======== Provided text ========

Pagliuca, far left, celebrates with the Atalanta squad and staff after their win against Leverkusen in Dublin (Jonathan Moscrop/Getty Images)

Also on the flight was the Percassi family. Pagliuca would not have bought Atalanta without them. Antonio Percassi, Atalanta’s snowy-haired president, used to play for the team in the 1970s. He then became a very successful entrepreneur, working on the franchising of brands like Starbucks in Italy as well as building e-commerce platforms for the likes of Gucci. His son, Luca, Atalanta’s chief executive, was briefly a footballer, too, moving to Chelsea in the 1990s along with Sam Dalla Bona, before moving into the family business. Pagliuca compares leaning on their expertise to hiring Danny Ainge as the Celtics’ general manager in 2003.

“They had sought us out actually because they felt like the Celtics-NBA-global experience could help them,” Pagliuca says. He flew to Bergamo and got working on a deal to buy a majority stake in the club. Pagliuca felt it vital to retain the Percassis’ know-how. They took him out to dinner at Da Vittorio, the three-Michelin-star restaurant in nearby Brusaporto, and the rest is history.

“I have pictures of me sitting behind a huge vat of the special spaghetti (the legendary Paccheri) in the copper pan,” Pagliuca recalls.

Most new owners want to put their own stamp on a team. Look at Chelsea, a club Pagliuca bid for shortly after taking over Atalanta. The executive leadership team, coach and squad is completely different from what Todd Boehly and Clearlake inherited. Today’s Chelsea is unrecognisable from the one that won the Champions League in 2021. Results have, unsurprisingly, deteriorated.

======== Stored rows ========

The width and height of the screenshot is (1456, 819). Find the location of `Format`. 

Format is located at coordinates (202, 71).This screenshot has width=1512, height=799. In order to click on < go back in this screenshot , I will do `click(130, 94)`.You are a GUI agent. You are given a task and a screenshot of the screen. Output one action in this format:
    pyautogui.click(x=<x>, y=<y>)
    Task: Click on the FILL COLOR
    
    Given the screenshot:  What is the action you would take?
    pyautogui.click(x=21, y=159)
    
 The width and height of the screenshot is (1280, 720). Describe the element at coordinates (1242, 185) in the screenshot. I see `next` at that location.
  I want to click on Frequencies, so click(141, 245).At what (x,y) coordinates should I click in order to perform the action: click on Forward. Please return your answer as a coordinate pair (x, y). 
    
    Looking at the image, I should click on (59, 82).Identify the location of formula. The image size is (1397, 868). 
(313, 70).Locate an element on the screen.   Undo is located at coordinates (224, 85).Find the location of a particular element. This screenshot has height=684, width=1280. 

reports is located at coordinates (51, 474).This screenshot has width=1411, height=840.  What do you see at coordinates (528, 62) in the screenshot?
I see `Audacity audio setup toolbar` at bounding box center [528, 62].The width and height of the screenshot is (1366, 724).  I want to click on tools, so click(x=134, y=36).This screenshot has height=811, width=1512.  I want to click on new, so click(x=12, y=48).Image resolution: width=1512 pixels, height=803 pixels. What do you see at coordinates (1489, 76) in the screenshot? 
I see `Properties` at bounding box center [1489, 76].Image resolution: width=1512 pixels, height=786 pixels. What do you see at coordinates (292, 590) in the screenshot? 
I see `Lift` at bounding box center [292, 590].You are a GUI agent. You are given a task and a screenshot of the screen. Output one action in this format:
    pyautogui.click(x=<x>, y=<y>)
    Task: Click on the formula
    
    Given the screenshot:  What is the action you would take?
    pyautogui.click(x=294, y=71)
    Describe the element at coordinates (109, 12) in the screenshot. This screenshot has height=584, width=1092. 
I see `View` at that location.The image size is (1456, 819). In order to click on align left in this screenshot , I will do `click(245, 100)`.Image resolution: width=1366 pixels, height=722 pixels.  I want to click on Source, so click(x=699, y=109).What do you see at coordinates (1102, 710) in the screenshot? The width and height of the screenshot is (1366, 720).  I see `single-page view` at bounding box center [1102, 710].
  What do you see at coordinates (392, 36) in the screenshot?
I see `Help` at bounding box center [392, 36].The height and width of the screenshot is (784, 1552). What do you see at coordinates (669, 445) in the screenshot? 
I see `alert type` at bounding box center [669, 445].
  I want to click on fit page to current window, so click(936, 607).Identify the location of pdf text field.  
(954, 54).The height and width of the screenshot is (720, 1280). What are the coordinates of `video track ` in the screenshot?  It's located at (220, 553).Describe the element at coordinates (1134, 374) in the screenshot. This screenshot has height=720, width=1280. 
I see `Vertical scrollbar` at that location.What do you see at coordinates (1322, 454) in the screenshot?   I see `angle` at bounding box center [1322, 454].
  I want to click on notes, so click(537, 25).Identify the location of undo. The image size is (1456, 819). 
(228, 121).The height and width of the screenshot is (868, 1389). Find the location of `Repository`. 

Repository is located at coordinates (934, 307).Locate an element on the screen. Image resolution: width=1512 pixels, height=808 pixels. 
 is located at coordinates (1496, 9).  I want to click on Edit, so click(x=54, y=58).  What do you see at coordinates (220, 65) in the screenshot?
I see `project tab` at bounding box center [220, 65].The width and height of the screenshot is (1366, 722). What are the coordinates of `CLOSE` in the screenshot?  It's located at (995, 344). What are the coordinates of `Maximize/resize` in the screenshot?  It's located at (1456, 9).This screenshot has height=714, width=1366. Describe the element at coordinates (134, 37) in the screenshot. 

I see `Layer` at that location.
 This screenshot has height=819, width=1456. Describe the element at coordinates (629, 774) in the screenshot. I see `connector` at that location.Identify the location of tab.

========

● Exercise objective: Carry on the article about Pagliuca and Atalanta's ownership from its final sentence.

● Exercise output:
Pagliuca took a different approach at Atalanta. He leaned on the Percassis and stood by the in-demand Gasperini, who attracted interest from Napoli this summer but stayed nonetheless. Gasperini recently didn’t deny rumours that one of the reasons he is the longest-serving coach in Serie A is the percentage he gets at Atalanta of the sales of players he develops.


(Chris Ricco/Getty Images)

“We didn’t want to tweak things too much because, as they say, if it ain’t broke, don’t fix it. Just add to it. And we’ve stuck to that,” Pagliuca says. Atalanta seemed at their zenith when Pagliuca bought in. They’d finished third three times in a row and came within minutes of reaching a Champions League semi-final. Revenue from that competition, a fertile academy and a brilliantly executed player-trading model was allowing the Percassis to invest further in Atalanta’s youth system and turn the Stadio Atleti Azzurri d’Italia into the Gewiss Stadium, a football ground that increasingly has the feel of a leafy villa or long-life spa.

“A big reason to do the investment is you really want to pick (a) fantastic management team and partners, so it made sense to do the deal because the Percassis were incredible operators and really shared the same kind of philosophy that we had about trying to win and doing it sustainably,” Pagliuca says, “because if you don’t do it in a sustainable way, you see many of these clubs fall by the wayside.”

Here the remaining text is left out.